* EXERCISE REQUIREMENTS *
Write out the part of the forum thread from "I think this" up to and including "Marsu42 (Jan 8, 2013)", word for word.

* PROVIDED PASSAGE *
## Begin
Have to admit I don't actually understand all that so a breakdown in simple terms would be most appreciated but if it's what I think it will do (AFAM on steriods without additional calibration software) then it sounds absolutely brilliant!


----------



## Schruminator (Jan 8, 2013)

I think a lot of the thought behind this is the ability to change the software/firmware on a lens. This way if Canon (or Nikon, etc) decide to change the protocol of how the camera body communicates with the lens, Sigma can roll out updates so your lenses don't become fancy paperweights.

On the same note, if you are able to tweak other parameters, that could be interesting as well.


----------



## JohnnyWashngo (Jan 8, 2013)

Typical - Windows and Mac OS only. My poor Linux box is feeling very unloved right now.

Here's hoping WINE can handle the application or I may have to resort to a Windows VM in order to use the software.

Great idea though. Can't wait to have a play around.


----------



## mediumtv (Jan 8, 2013)

^ Do you really expect corporations to code their software to work with Linux, representing a whopping under 2% of computer users? ???

Anyways, if sigma would have had this accessory years ago it would have saved their brand an awful lot of hurt over bad AF!


----------



## JohnnyWashngo (Jan 8, 2013)

mediumtv said:


> ^ Do you really expect corporations to code their software to work with Linux, representing a whopping under 2% of computer users? ???
> 
> Anyways, if sigma would have had this accessory years ago it would have saved their brand an awful lot of hurt over bad AF!



Well, yes. They could easily have used a cross platform library for writing the application and then it would have worked everywhere. I am tired of companies offering software for Windows and Mac OS alone. It smacks of laziness.


----------



## Drizzt321 (Jan 8, 2013)

I think this could be a big step in lenses, allowing end-users to be able to tweak some designs slightly. I think that if they actually made it so that this could be attached while the lens and body were attached, and something like FoCal could support the Sigma protocol, it could allow for some really interesting AF tweaks for a specific lens+body configuration. Now if only there were a way to get the lens to recognize a specific body and store camera body profiles like a body can recognize an individual lens...


----------



## Marsu42 (Jan 8, 2013)

Canon Rumors said:


> Focus setting
> 
> Contemporary, Art and Sports • Updating Lens Firmware It is possible to update the lens firmware via the internet. • Focus Setting Multiple focus setting options are available: 4 categories for fixed focal length lenses, and 16 categories (4 options for focal length) x (4 options for shooting distance) for zoom lenses.
## End
Records for locating words and elements
## Begin
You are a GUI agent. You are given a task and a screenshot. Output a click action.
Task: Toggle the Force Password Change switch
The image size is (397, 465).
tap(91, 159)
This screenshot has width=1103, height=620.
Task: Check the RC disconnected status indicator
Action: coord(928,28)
## End
* FINISHED EXERCISE *
I think this could be a big step in lenses, allowing end-users to be able to tweak some designs slightly. I think that if they actually made it so that this could be attached while the lens and body were attached, and something like FoCal could support the Sigma protocol, it could allow for some really interesting AF tweaks for a specific lens+body configuration. Now if only there were a way to get the lens to recognize a specific body and store camera body profiles like a body can recognize an individual lens...


----------



## Marsu42 (Jan 8, 2013)